Amy Swanton believes anything is possible if you work hard enough.
“I really feel I can take on anything,” said the Aspengrove School graduate. “Sometimes I work a little too hard.”
She decided to take on three advanced placement courses this year – studio art, English and calculus – and challenged the physics AP course. Advanced placement courses, considered to be the equivalent of first-year university courses, end with an exam that can earn students university credits.
“The science and math I really enjoy, but I also like the arts,” said Swanton. “It’s a few hours a day where I can sit down and have a break from my heavy course load.”
She wants to become a website developer, a job that utilizes her scientific, technological side as well as her creative side. In her spare time, she wants to travel to developing nations on volunteer missions – an important goal ever since a life-changing trip to China two years ago.
Swanton and 11 of her classmates went on the trip, which was organized by teachers through the Me to We organization, a global network of children helping children.
The students hand-dug the foundation for an addition to a small school in a rural village in Sichuan province. Each day, they walked up a long hill into the village because the road was too rough for travel by vehicle.
The students were amazed at the way the villagers lived without electricity or running water, but Swanton found that if she set aside her Western prejudices, she saw residents as people who cherished the little things in life and helped each other out.

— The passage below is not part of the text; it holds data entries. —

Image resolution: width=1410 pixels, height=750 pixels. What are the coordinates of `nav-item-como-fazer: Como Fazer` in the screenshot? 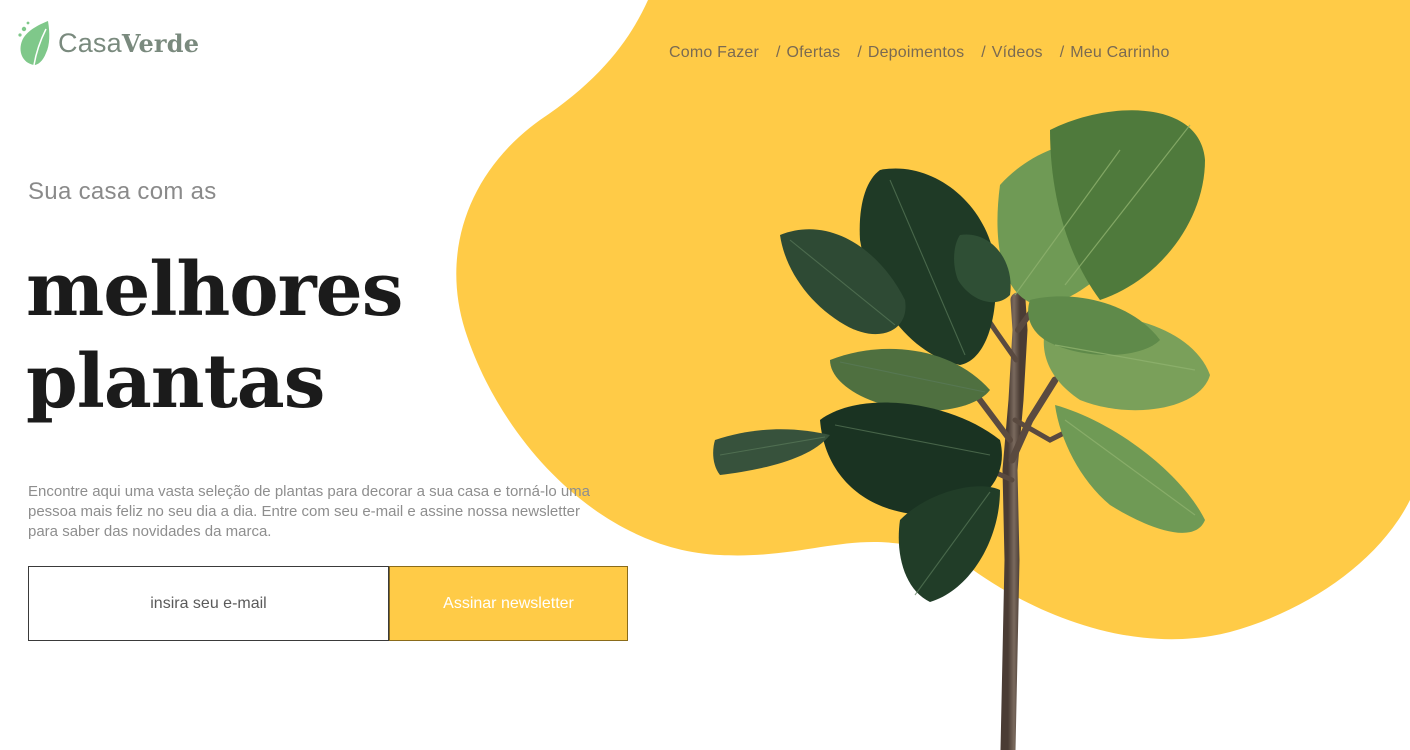 It's located at (714, 53).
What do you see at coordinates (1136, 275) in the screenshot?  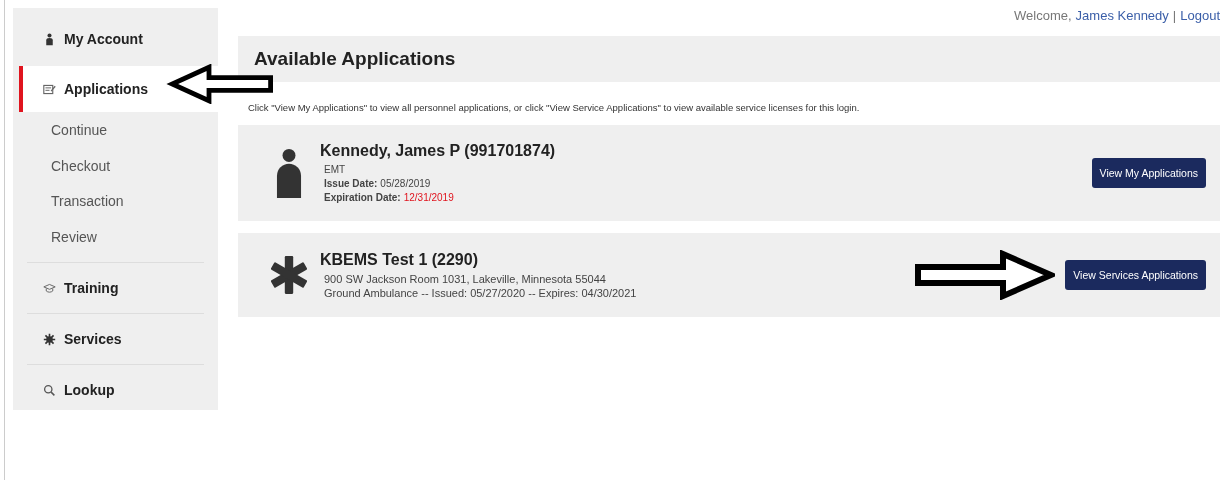 I see `view-applications-button: View Services Applications` at bounding box center [1136, 275].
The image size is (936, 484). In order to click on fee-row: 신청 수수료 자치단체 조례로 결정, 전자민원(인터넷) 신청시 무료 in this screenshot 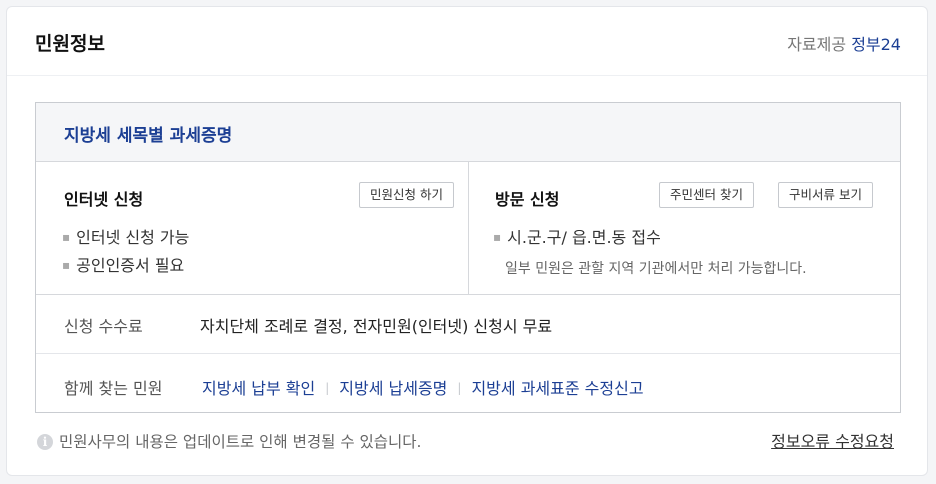, I will do `click(468, 324)`.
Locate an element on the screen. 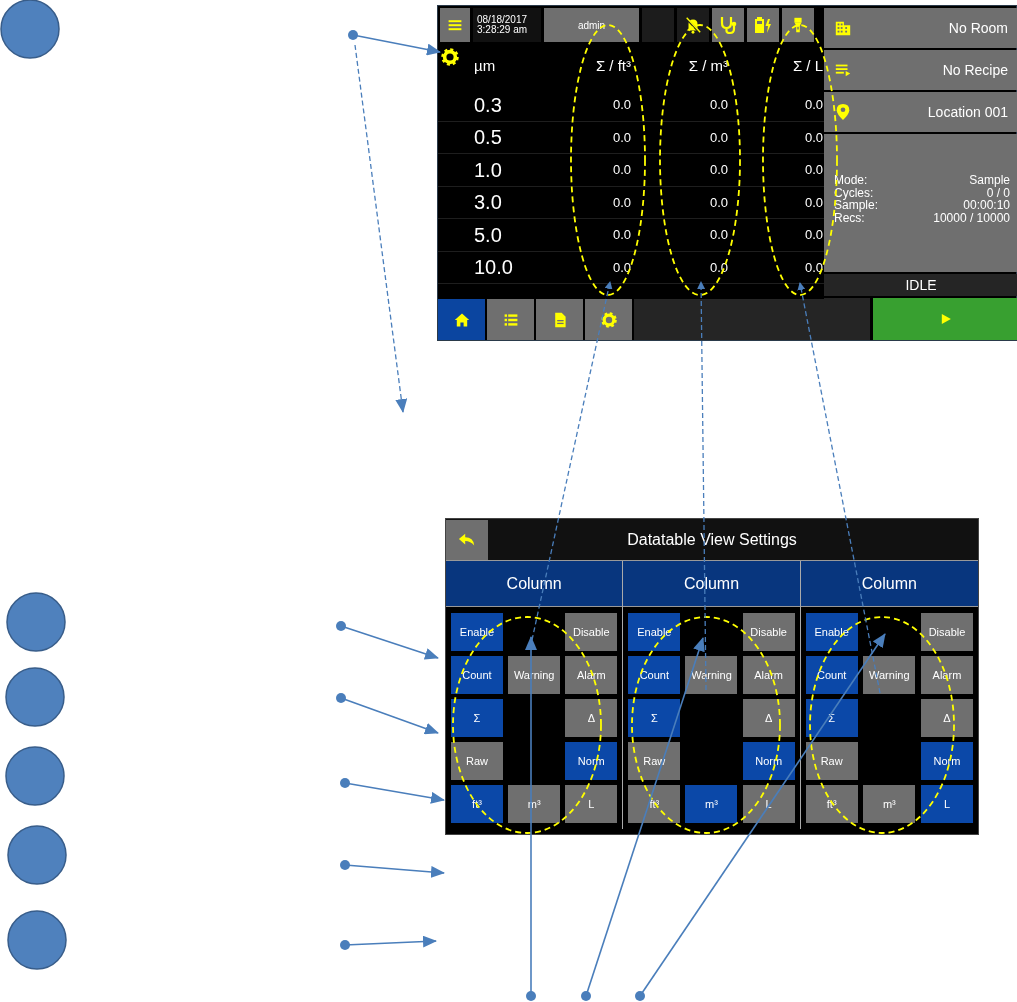 This screenshot has width=1017, height=1002. stethoscope-icon is located at coordinates (728, 25).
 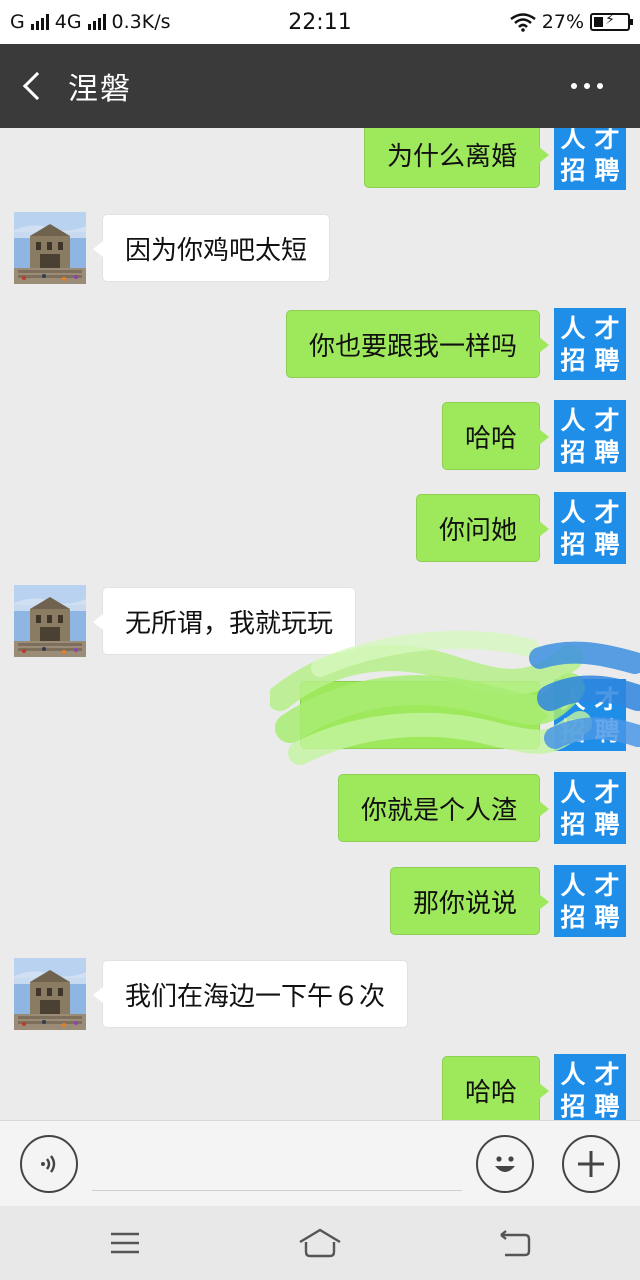 I want to click on message-row: 人才招聘, so click(x=320, y=715).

The looks on the faces of the children who would benefit kept her going when she was tired.
“The happiest I’ve ever been is making a difference in other people’s lives,” said Swanton. “I find it so satisfying.”
She’s made a big difference in her own community as well.

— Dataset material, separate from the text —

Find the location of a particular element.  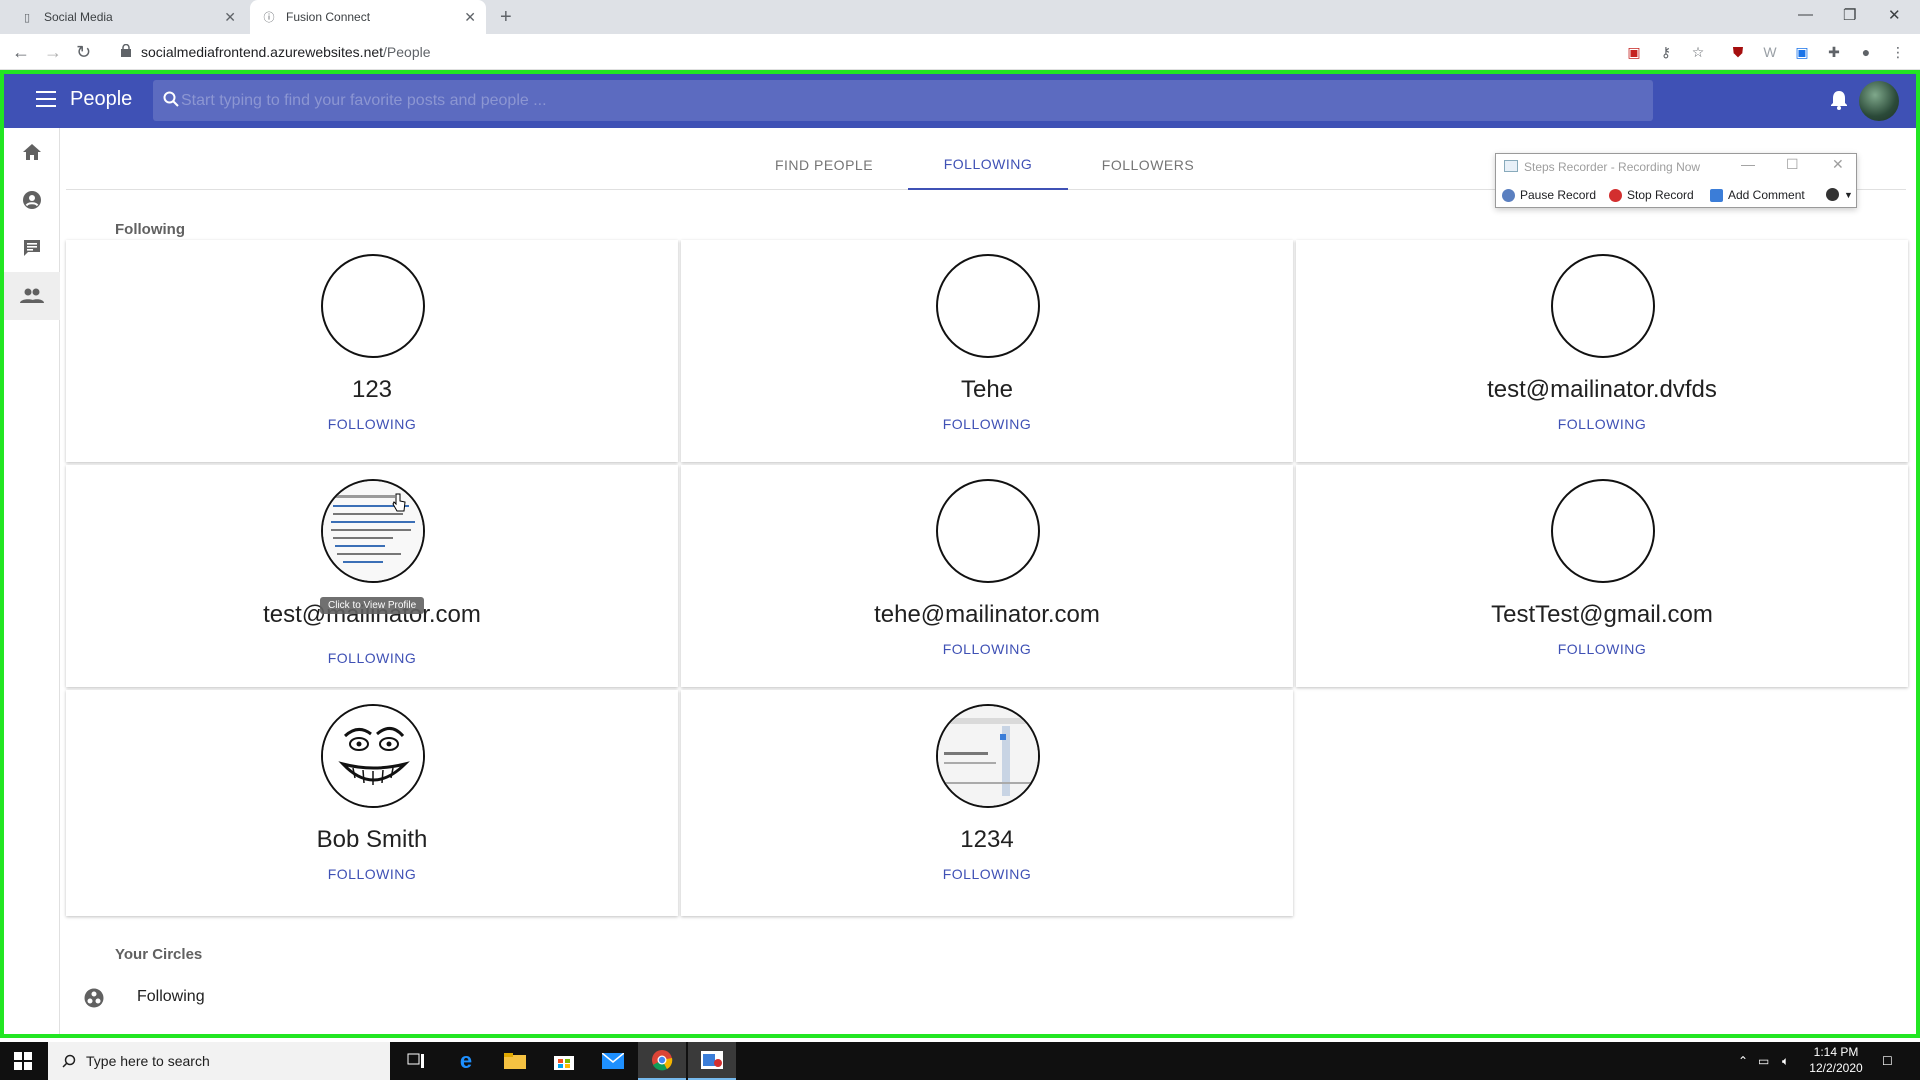

person-card: 123 FOLLOWING is located at coordinates (372, 351).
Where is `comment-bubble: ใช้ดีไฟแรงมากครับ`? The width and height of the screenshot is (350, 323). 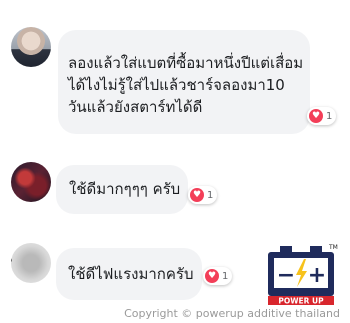
comment-bubble: ใช้ดีไฟแรงมากครับ is located at coordinates (129, 274).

In her last years of high school, Swanton has volunteered at the SPCA, collected donations during the Salvation Army’s Christmas Kettle campaign, raised money to put on a graduation celebration for her peers and organized school events through student council.

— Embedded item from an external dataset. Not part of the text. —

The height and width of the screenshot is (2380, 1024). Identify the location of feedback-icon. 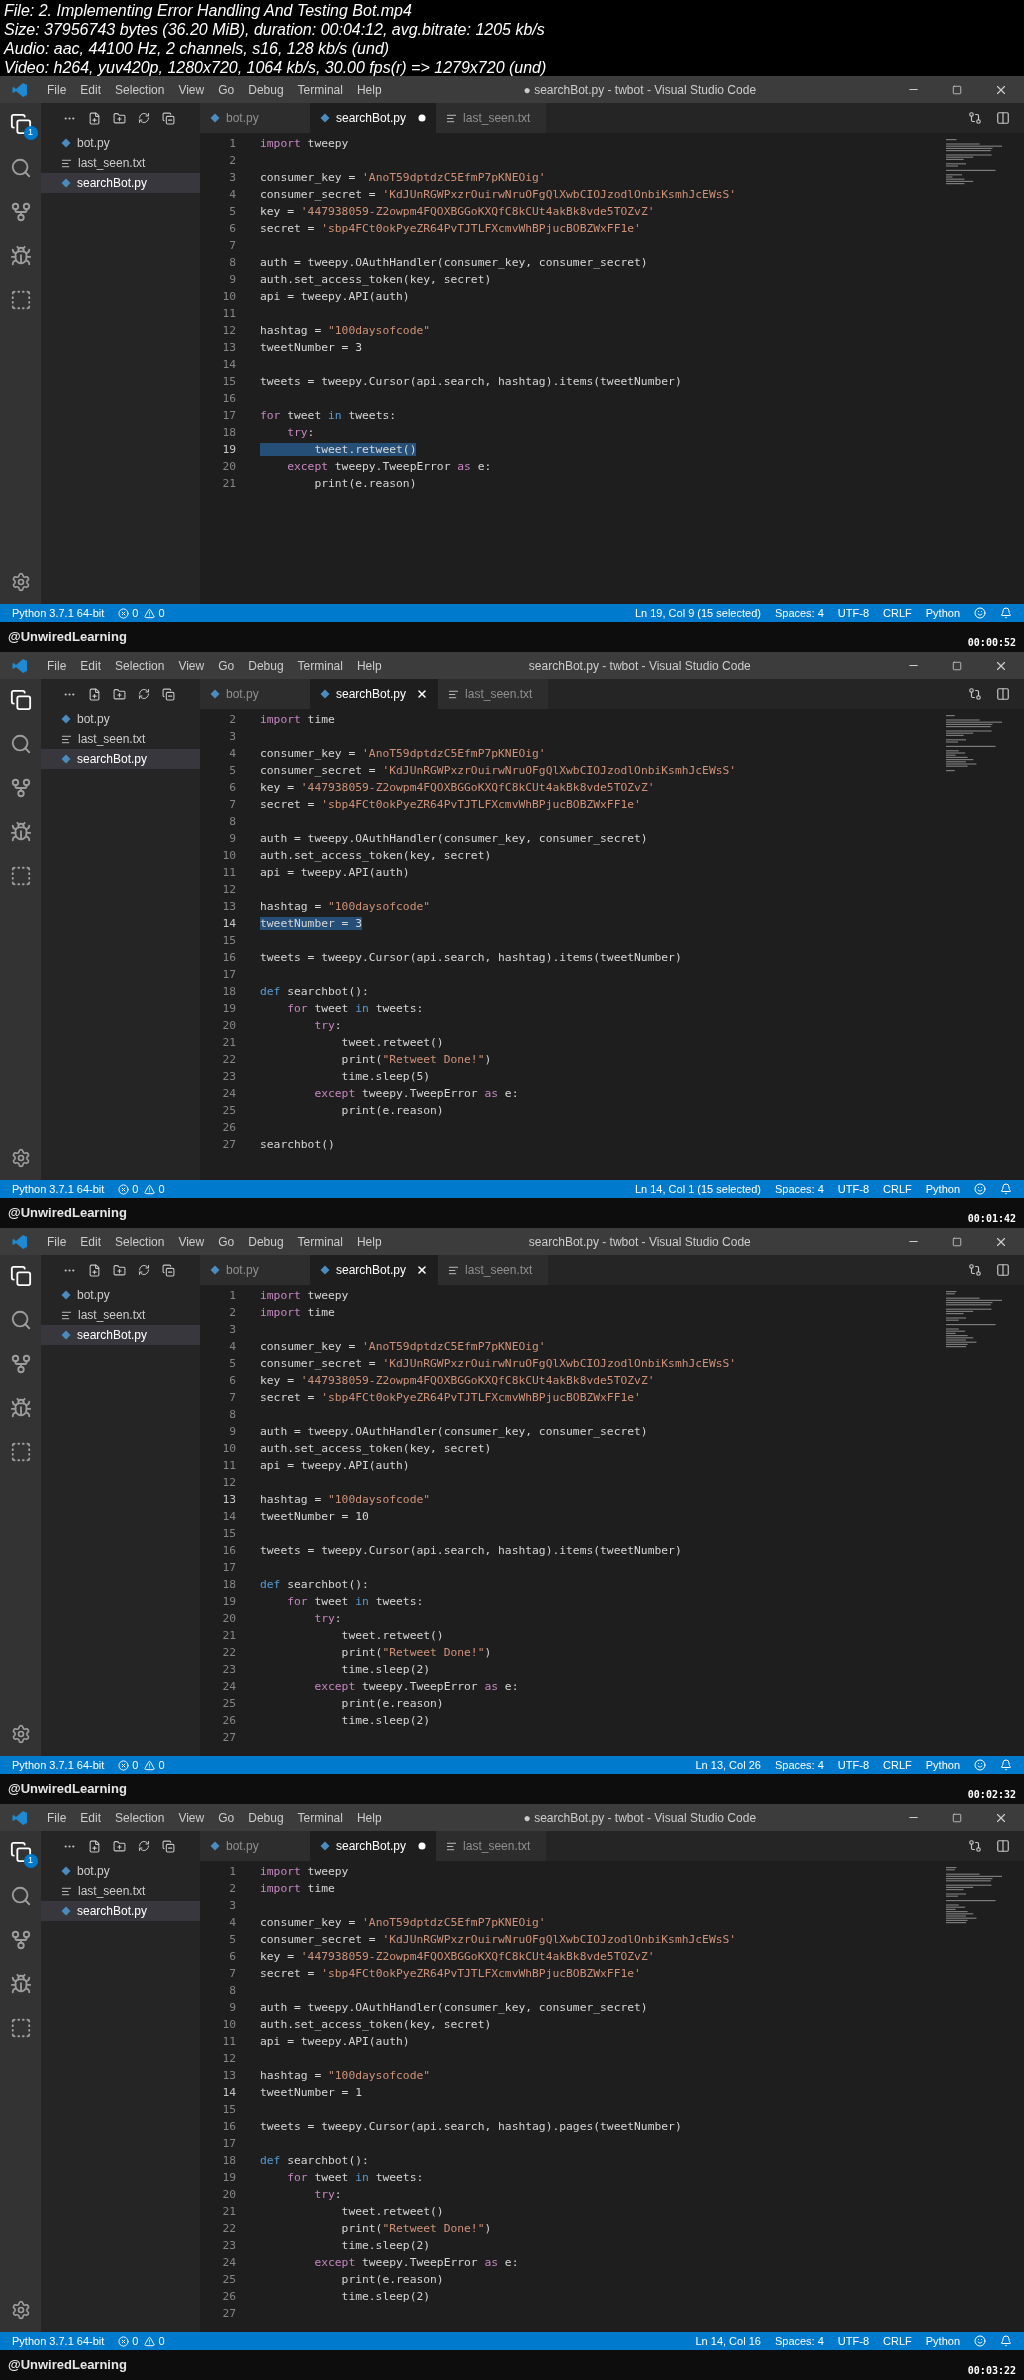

Swanton also helped organize fundraisers for local charities through the school’s Me to We Club, which the students formed after their China trip.
To fit some exercise into her busy days, Swanton and her mother, a teaching assistant at Aspengrove, bike to school each day.
“It’s nice to spend that extra bit of time together,” she said.
Swanton enters the computer science program at VIU this fall with the help of a full-ride scholarship.